AI content is tainting preprints: how moderators are fighting back

Preprint servers are seeing a rise in submissions seemingly produced by paper mills or with help from AI tools

Preprint servers such as PsyArxiv are contending with suspicious content written by AI systems.Credit: *Nature*

The preprint’s title — ‘Self-Experimental Report: Emergence of Generative AI Interfaces in Dream States’ — roused psychologist Olivia Kirtley’s suspicions.

When she clicked, her wariness grew. The manuscript, posted in July to PsyArXiv, a site for non-peer-reviewed research in the psychological sciences, was only a few pages long and listed just one author, whose affiliation was not included. And the artificial intelligence (AI) experiment described in the text “was pretty out there”, says Kirtley, at Catholic University of Leuven in Belgium.

So she flagged that preprint and similar ones to PsyArxiv’s managers, who removed them. The dream-states manuscript used AI in its methods but didn’t clearly declare how AI was used or whether it was used in other elements of the work, which means that it violated the site’s terms of use, says Dermot Lynott, the head of PsyArXiv’s scientific advisory board and a psychologist at Maynooth University in Ireland.

In response to questions from Nature, a message from the e-mail address of the listed author, Jiazheng Liu, said that AI played a limited part in the preprint’s generation.

PsyArXiv is just one of the many preprint servers — and journals — that are grappling with suspicious submissions. Some papers bear the fingerprints of paper mills, which are services that produce scientific papers on demand. Others show evidence of content written by AI systems, such as fake references, which can be a sign of an AI ‘hallucination’.

Such content poses a conundrum for preprint services. Many are non-profit organizations devoted to making it easier for scientists to publish their work, and screening for low-quality content demands resources and can slow processing of submissions. Such screening also raises questions about which manuscripts to allow. And this influx of dodgy content has its own risks.

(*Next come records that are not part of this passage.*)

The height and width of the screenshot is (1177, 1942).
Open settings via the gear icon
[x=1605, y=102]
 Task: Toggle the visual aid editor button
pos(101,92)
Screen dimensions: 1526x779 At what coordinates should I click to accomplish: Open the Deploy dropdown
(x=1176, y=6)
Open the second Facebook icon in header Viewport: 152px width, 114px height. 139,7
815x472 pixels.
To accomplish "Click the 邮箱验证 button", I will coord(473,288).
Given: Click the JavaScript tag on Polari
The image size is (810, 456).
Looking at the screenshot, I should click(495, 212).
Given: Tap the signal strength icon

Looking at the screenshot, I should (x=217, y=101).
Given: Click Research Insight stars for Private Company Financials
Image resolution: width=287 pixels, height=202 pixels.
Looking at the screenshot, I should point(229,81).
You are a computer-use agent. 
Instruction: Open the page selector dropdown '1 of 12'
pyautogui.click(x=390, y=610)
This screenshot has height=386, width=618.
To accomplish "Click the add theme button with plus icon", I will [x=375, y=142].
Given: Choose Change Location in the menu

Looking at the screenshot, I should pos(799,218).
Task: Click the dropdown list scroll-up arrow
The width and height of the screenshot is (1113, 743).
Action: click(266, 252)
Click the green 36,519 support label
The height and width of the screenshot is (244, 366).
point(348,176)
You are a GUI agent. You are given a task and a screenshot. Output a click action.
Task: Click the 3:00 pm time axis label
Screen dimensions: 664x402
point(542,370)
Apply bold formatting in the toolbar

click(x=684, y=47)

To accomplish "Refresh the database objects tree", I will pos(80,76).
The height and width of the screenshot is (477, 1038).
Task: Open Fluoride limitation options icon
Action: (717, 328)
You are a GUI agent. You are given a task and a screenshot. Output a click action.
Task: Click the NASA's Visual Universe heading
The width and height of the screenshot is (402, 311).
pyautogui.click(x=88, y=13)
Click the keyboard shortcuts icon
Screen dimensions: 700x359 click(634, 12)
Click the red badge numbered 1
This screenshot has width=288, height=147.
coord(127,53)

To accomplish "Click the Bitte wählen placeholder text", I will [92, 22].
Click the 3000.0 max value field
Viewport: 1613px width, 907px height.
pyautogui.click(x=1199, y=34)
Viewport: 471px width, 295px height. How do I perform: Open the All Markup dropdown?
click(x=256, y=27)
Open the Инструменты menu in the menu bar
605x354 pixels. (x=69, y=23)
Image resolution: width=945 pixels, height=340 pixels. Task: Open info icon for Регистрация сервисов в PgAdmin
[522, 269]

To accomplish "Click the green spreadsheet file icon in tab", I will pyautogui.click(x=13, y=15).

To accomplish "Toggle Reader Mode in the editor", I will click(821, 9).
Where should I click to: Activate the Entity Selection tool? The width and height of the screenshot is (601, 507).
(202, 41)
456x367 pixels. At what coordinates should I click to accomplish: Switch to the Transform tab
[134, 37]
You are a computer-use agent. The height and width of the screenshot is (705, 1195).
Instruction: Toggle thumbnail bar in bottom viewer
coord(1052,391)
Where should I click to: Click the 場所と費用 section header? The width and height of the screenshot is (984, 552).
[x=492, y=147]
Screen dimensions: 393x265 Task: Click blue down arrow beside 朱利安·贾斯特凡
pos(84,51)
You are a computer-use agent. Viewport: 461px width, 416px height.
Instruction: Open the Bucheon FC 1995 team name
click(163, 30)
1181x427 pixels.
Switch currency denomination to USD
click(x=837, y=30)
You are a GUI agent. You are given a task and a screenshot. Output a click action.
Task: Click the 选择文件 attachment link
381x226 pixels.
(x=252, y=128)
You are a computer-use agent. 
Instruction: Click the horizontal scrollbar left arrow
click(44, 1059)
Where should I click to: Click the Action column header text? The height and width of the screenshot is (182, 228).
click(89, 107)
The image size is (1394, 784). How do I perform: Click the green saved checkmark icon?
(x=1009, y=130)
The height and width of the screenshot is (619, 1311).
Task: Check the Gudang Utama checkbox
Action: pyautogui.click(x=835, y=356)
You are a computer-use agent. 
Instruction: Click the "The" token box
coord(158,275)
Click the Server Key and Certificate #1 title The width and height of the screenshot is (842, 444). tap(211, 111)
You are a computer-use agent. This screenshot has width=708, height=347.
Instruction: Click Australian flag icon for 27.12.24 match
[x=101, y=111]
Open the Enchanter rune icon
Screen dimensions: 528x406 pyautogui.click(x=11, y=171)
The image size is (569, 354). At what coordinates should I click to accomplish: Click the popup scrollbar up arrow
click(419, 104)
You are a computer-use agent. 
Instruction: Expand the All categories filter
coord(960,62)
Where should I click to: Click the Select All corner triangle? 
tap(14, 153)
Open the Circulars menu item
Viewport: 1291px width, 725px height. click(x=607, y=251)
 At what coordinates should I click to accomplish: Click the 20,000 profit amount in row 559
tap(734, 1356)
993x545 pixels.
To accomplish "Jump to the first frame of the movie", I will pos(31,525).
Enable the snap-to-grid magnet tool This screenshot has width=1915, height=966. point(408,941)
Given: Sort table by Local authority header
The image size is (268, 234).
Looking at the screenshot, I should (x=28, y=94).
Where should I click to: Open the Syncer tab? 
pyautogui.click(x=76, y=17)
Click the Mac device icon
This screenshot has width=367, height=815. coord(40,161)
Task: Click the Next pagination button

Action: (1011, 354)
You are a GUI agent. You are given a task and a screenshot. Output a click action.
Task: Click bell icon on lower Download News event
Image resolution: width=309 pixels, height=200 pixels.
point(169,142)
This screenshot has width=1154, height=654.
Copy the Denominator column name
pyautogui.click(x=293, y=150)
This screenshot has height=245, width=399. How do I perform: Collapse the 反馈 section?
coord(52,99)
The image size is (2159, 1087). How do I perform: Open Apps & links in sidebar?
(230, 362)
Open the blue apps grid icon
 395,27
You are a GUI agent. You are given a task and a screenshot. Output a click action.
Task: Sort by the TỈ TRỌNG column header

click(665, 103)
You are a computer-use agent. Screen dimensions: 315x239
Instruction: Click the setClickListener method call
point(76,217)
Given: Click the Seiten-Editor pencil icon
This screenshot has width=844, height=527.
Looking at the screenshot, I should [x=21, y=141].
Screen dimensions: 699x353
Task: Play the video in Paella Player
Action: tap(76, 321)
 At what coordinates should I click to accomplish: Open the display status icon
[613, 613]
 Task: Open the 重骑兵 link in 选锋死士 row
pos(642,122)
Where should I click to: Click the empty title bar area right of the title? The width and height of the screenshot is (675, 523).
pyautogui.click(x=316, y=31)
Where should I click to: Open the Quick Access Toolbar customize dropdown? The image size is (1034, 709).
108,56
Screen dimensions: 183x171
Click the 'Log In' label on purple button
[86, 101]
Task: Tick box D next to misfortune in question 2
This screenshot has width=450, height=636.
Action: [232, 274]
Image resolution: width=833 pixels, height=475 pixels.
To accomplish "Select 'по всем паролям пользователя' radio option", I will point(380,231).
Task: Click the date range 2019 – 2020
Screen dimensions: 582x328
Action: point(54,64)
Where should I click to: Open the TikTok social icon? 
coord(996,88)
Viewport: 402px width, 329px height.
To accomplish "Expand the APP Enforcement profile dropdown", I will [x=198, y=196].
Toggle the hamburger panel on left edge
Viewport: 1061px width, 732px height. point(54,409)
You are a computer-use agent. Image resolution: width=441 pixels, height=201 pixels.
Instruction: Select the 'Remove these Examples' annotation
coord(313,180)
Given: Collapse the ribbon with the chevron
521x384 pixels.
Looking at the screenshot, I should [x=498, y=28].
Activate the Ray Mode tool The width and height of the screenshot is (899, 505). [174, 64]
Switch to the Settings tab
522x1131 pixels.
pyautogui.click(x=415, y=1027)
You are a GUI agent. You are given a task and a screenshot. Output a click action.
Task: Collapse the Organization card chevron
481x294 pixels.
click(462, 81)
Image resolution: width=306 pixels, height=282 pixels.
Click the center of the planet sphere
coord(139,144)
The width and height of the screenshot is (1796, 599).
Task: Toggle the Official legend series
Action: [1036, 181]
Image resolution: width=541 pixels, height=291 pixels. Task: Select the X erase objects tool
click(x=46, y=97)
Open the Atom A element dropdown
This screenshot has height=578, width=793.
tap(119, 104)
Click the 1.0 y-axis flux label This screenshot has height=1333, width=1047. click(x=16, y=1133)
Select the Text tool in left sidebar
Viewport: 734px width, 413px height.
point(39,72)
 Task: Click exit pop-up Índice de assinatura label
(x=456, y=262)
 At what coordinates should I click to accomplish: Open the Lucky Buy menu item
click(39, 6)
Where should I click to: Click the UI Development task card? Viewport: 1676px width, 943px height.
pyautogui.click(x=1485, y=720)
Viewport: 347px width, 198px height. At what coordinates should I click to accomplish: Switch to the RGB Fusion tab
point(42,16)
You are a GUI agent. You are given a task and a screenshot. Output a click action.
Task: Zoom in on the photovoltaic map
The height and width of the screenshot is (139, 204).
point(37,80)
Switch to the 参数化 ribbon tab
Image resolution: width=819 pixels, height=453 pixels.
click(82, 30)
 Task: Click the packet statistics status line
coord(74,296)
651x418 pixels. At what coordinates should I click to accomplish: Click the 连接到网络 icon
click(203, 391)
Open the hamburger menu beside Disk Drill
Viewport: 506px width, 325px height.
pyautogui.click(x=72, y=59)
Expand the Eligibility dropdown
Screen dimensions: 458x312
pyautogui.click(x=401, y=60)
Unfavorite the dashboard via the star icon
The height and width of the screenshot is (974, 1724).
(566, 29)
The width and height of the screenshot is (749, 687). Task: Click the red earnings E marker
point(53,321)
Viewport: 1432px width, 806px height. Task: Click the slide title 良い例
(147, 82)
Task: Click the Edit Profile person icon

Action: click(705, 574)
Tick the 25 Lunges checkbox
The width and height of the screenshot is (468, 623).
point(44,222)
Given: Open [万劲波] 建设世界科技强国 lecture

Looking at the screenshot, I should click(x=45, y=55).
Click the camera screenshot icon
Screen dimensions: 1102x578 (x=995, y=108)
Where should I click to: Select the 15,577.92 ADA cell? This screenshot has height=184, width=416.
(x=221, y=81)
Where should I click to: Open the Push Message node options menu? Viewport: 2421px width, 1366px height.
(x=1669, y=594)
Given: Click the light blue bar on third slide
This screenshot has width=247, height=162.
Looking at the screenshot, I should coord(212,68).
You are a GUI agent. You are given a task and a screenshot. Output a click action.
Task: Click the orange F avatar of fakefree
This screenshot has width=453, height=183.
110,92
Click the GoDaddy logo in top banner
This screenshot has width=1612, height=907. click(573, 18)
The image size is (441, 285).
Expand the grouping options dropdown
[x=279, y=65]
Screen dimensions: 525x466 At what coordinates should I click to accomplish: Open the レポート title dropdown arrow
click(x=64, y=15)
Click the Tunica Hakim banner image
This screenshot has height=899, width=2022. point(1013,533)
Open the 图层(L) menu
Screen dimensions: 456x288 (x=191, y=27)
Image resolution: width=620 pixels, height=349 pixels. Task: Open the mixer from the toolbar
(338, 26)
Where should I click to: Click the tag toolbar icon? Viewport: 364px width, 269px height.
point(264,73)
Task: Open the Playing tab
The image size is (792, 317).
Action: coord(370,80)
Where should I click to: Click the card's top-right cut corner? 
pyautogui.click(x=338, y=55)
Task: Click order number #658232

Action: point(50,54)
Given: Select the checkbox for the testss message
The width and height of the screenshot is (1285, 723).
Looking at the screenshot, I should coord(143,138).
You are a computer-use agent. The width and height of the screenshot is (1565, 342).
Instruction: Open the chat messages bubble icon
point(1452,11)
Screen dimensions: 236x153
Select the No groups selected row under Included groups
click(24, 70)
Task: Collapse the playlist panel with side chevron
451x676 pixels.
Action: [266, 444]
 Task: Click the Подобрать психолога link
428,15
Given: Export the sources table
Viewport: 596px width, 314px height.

“How do you do quality assurance while keeping things relatively light touch so the system doesn’t collapse on itself?” says Katie Corker, liaison from the executive committee of the Society for the Improvement of Psychological Sciences to PsyArXiv’s scientific advisory board. “No one wants a world where the individual reader has to figure out whether something is legitimate scholarship.”

AI growth spurt

The preprint services approached by Nature said that a relatively small proportion of their submissions bear signs of being generated by a large language model (LLM) such as the one that drives OpenAI’s ChatGPT. The operators of the preprint server arXiv, for example, estimate that roughly 2% of their submissions are rejected for being products of AI, paper mills or both.

Richard Sever, head of openRxiv, which operates life-sciences preprint server bioRxiv and biomedical server medRxiv, based in New York City, says that the two combined turn away more than ten manuscripts per day that seem formulaic, and might have been AI-generated. The services receive roughly 7,000 submissions per month.

But some say that the situation seems to be getting worse. The moderators of arXiv noticed an uptick in AI-written content soon after the launch of ChatGPT in late 2022, but “we really started thinking there was a crisis sometime in the last three months”, says Steinn Sigurðsson, scientific director at arXiv and an astrophysicist at Penn State University in University Park.

In a statement posted on 25 July, the Center for Open Science, a non-profit organization in Washington DC that hosts PsyArXiv, said that it was “seeing a noticeable rise in submitted papers that appear to be generated or heavily assisted by AI tools”. Lynott confirms that there has been a “small rise” on the site and that the server is working to minimize such content.

The challenges of moderating preprints were shown by the dream-states manuscript flagged by Kirtley: shortly after the preprint was removed, a preprint with a nearly identical title and abstract was posted on the site. An e-mail from the address associated with the author said that “AI’s role was limited to mathematical derivations, symbolic computations, assembling and applying existing mathematical tools, formula verification” and eight more tasks. The e-mail’s writer described themselves as an “independent researcher based in China” with no higher-education degree and whose “only tool is a secondhand smartphone”. The second version of the preprint has also been taken down.

Chatbot helpers

A study¹ published last week in Nature Human Behaviour estimates that in September 2024, almost two years after the rollout of ChatGPT, LLMs produced 22% of the content in computer-science abstracts posted on arXiv and roughly 10% of the text in biology abstracts posted on bioRxiv (See ‘Rise of the chatbot’). By comparison, an analysis² of biomedical abstracts published in journals in 2024 found that 14% had LLM-generated text in their abstracts .

Some of the AI text reported in the study could have been generated by scientists who would otherwise struggle to write a manuscript in English, says James Zou, a computer scientist at Stanford University in California and co-author of the Nature Human Behaviour paper.